[Removed Bounty] PrimeCoin CUDA miner

rethaw

Sr. Member

Offline

Activity: 378
Merit: 255

Re: [New Bounty] 6BTC for PrimeCoin CUDA miner!

July 17, 2013, 03:43:21 AM

#21

Look at CheckPrimeProofOfWork in prime.cpp.

Cashing out or buying in? Use Coinbase

Koooooj

Member

Offline

Activity: 75
Merit: 10

Re: [New Bounty] 6BTC for PrimeCoin CUDA miner!

July 17, 2013, 06:05:30 AM

#22

I think I have a pretty good understanding of the algorithm from a mathematics standpoint. I don't know CUDA (or OpenCL, which I would suggest--it runs on both NVidia and AMD with reasonably comparable performance) and I don't know the getwork protocol, but I can give some insight into the mathematics, at least.

The first thing to understand is that if the block hash is H then H, 2H, 3H, 4H, etc are all valid origins, and that H-1, 2H-1, 4H-1, 8H-1, etc. makes a valid Cunningham chain (if all of those numbers are prime and the chain is long enough; this is for a Cunningham chain of the first kind. For the second kind replace the "-" with "+". Most of the math here will assume Cunningham chains of the First kind, but it is identicle for chains of the Second kind. If H ± 1, 2H ± 1, ... are all prime (i.e. a chain of the first and second) then the chain is a bi-twin chain). That means that when you are eliminating composite origins you are also eliminating numbers that could appear later in the chain. This will become useful later.

Another thing to notice is that H, 2H, 3H, 4H, etc. are very unlikely to be prime. If you look at the probability that a random number on the order of 2^256 is prime then it is about 1 in 177; that makes the probability that 8 randomly chosen numbers are all primes about 1 in 1 quintillion--impractically low. That probability is greatly improved by using a "primorial" number--the product of many small primes. If you take pRimorial= R = H * 2 * 3 * 5 * 7 * .... * 47 (the first 15 prime numbers; quick tests on my own code suggest that this is about ideal, although some tweaking and testing is in order) then you increase the size of the number you are testing, but you also make the numbers much more likely to be prime. Thus if you look at R-1, 2R -1, etc then you know that each of those numbers is not divisible by 2, 3, 5, ... , 47 because they are 1 less than (or greater than, if you are looking for Cunningham chains of the Second kind) a multiple of each of those numbers. This means that the smallest factor NR ± 1 can have is 53, where N is any integer.

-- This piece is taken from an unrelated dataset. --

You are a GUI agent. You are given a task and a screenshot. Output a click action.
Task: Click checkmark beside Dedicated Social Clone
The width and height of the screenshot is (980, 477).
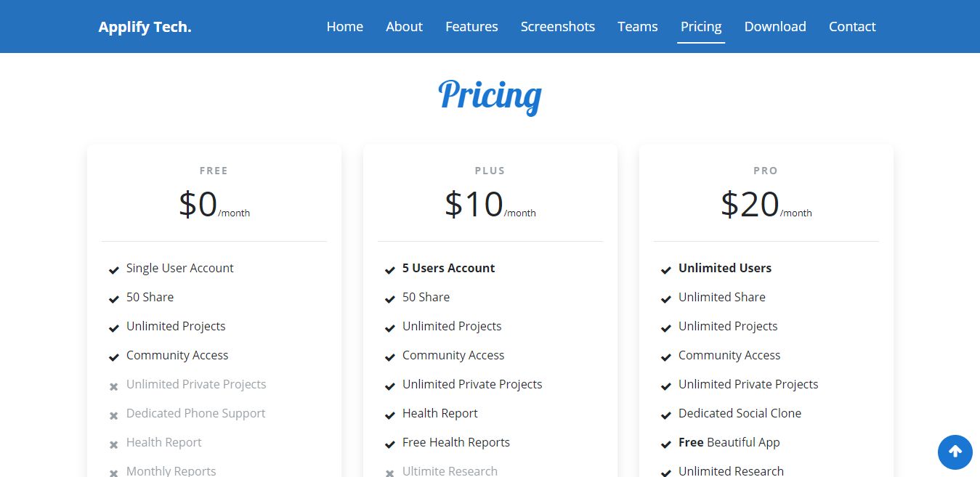[x=666, y=415]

From here you execute the Sieve. The standard Sieve of Eratosthenes is very straightforward, but it is designed to be executed starting at 1 and then continuing over the small, consecutive integers, such as is shown on the GIF on the Wikipedia page. We are not interested in consecutive numbers, and they are far from small, so a change must be adopted. This change requires knowledge of modular arithmetic. To execute the sieve we first take a small prime number (starting with 53 if our primorial ended with 47) and take R (mod 53). If (and only if) R ≡ 0 (mod 53) then R is divisible by 53, and all future R will be divisible by 53. In that case, no NR-1 will be divisible by 53 and none should be eliminated.

In every other case, R ≡ r (mod 53), where 0 < r < 53. If you have found that r = 1 then that shows that R-1 ≡ 0 (mod 53) and is therefore not prime (and cannot be a member of a Cunningham Chain of the first kind). If r = 52 then R+1 ≡ 0 (mod 53) and is therefore not prime. If r is any other number then you have to search. Since r is relatively prime to 53 (i.e. gcd(r,53) = 1) it can be shown that N * r (mod 53) will cycle through every number less than 53. Thanks to modular arithmetic, N * r ≡ N * R (mod 53), so you can search for the N for which N₁ * r ≡ 1 (mod 53) and for which N₂ * r ≡ 52 (mod 53). You can eliminate N₁R - 1 as a candidate for chains of the first kind, and you can eliminate N₂R + 1 as a candidate for chains of the second kind.

The power of finding this N is that you then know that if N * r ≡ 1 (mod 53) then (53 + N) * r ≡ 1 (mod 53) since N * r is cyclic with a period of 53. Thus, you can quickly go through, just like in the classic form of the sieve of Eratosthenes, and eliminate every 53rd N. You would then repeat this process for subsequent prime numbers (59, 61, 67, ...), until sieving against another prime number is not worth it--it takes too long and removes too few numbers.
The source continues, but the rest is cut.